Pubblicato il 18 novembre 2006 da Fabiana Proietti


MARIE ANTOINETTE

A questo punto non si ha più il timore di dirlo: Sofia Coppola è brava. Anzi, di più: è lo sguardo femminile più originale degli ultimi anni. Con il suo nuovo lavoro, Marie Antoinette - ricostruzione in chiave di opera rock della vita della celebre regina franco austriaca - ha dato la decisiva conferma del suo talento, cimentandosi nella difficile prova del biopic restando però fedele a un’estetica e una poetica molto personali.
La sua Marie Antoinette è una diva-bambina, fanciulla lieve e disorientata come le protagoniste dei film precedenti, la Charlotte in perenne jet lag di Lost in Translation e la suadente, fascinosa Lux de Il Giardino delle Vergini Suicide.
La prima parte del film - a prima vista più “corretta” e seriosa - ne ripercorre il passaggio da individuo privato a personaggio pubblico: la cerimonia di denudazione al confine tra Austria e Francia, con la giovane delfina nuda al centro dell’inquadratura, simboleggia l’attraversamento di un’ipotetica linea d’ombra; nella seconda invece - a trasformazione ormai avvenuta - lo stile si adegua al personaggio e il film si lascia andare, sprigionando una carica eversiva e sensuale pari a quella della sua protagonista.
I capricci della star - dolci e fiumi di champagne, gioco d’azzardo, abiti sontuosi e parrucche improbabili - trovano il loro corrispettivo filmico in un tripudio di rosa shocking, di colori pastello alterati dall’impagabile fotografia di Lance Acord - ancora una volta complice della Coppola dopo i neon notturni di Tokyo - e nel montaggio trascinante, a tempo di rock.
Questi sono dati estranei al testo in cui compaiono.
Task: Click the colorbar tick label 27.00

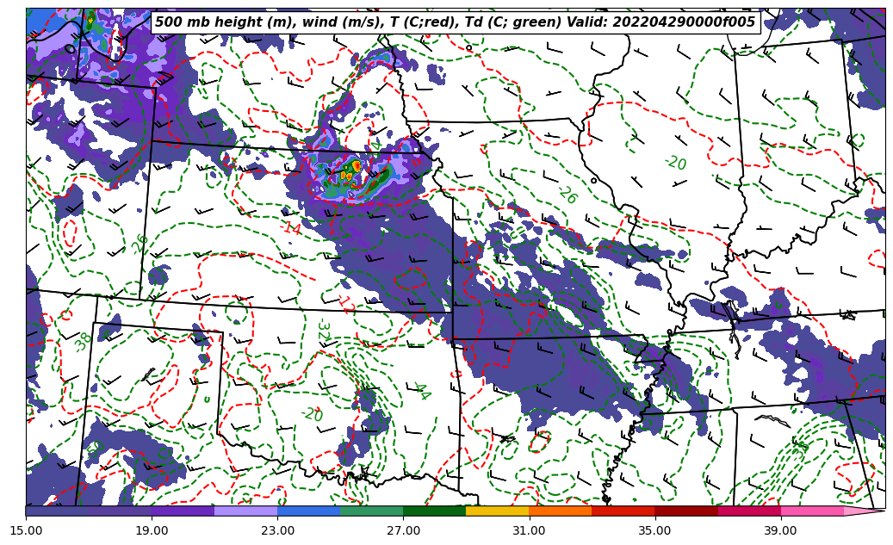Action: (403, 530)
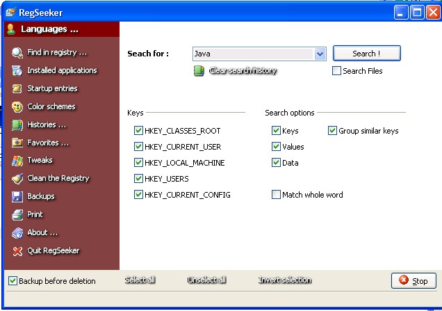Viewport: 442px width, 311px height.
Task: Open the Histories icon in sidebar
Action: [x=17, y=125]
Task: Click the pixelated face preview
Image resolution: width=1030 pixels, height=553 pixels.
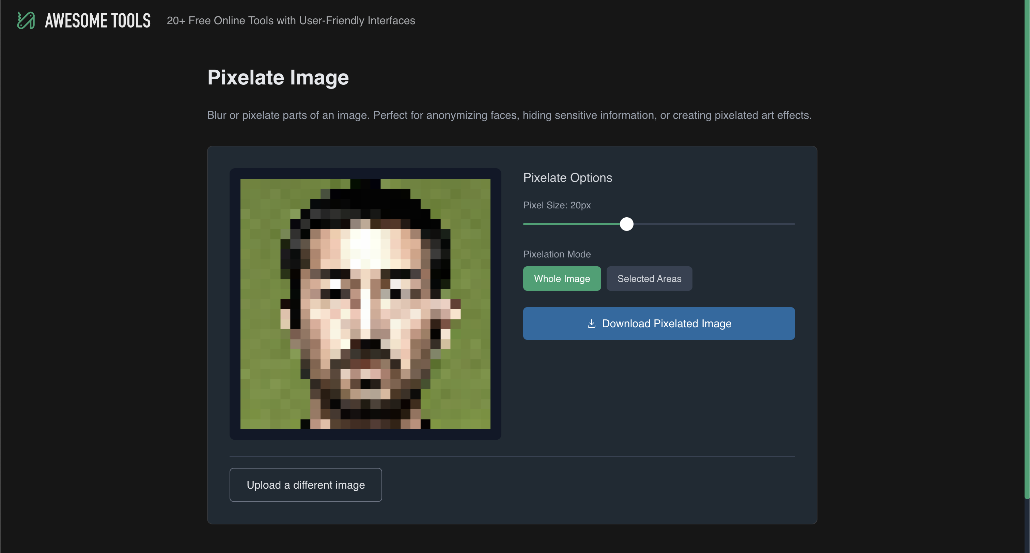Action: click(x=365, y=304)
Celebrazione di una giovinezza sfuggente, cristallizzata in attimi di assoluta felicità - la festa mascherata, la corsa nei giardini di Versailles per aspettare l’alba - Marie Antoinette è un’ulteriore tappa raggiunta dall’autrice nella ricerca di un linguaggio “privato”, epidermico, una sintesi armonica di immagine e musica, di un’emotività raramente raggiunta nel cinema attuale.
Malizioso e fragile, sensuale e pieno di grazia, il cinema di Sofia Coppola è un distillato di sensazioni opposte, un cinema rarefatto che ritrova il coraggio di esprimersi essenzialmente tramite l’immagine, diradando i dialoghi e concentrandosi sul non detto, sugli sguardi, i sospiri, i desideri negati. Così il finale, che riporta bruscamente alla Storia, racconta la Rivoluzione, il tramonto di un’epoca e di un intero mondo in una sola battuta, un’unica inquadratura.
Inspiegabile l’insuccesso all’ultimo festival di Cannes dove però il rifiuto, anni fa, di un’opera straordinaria come La nobildonna e il duca di Rohmer, fa nascere un lecito sospetto: quello di un contesto e una critica talmente condizionati dalla Storia nazionale e dall’ideologia da rasentare la cecità.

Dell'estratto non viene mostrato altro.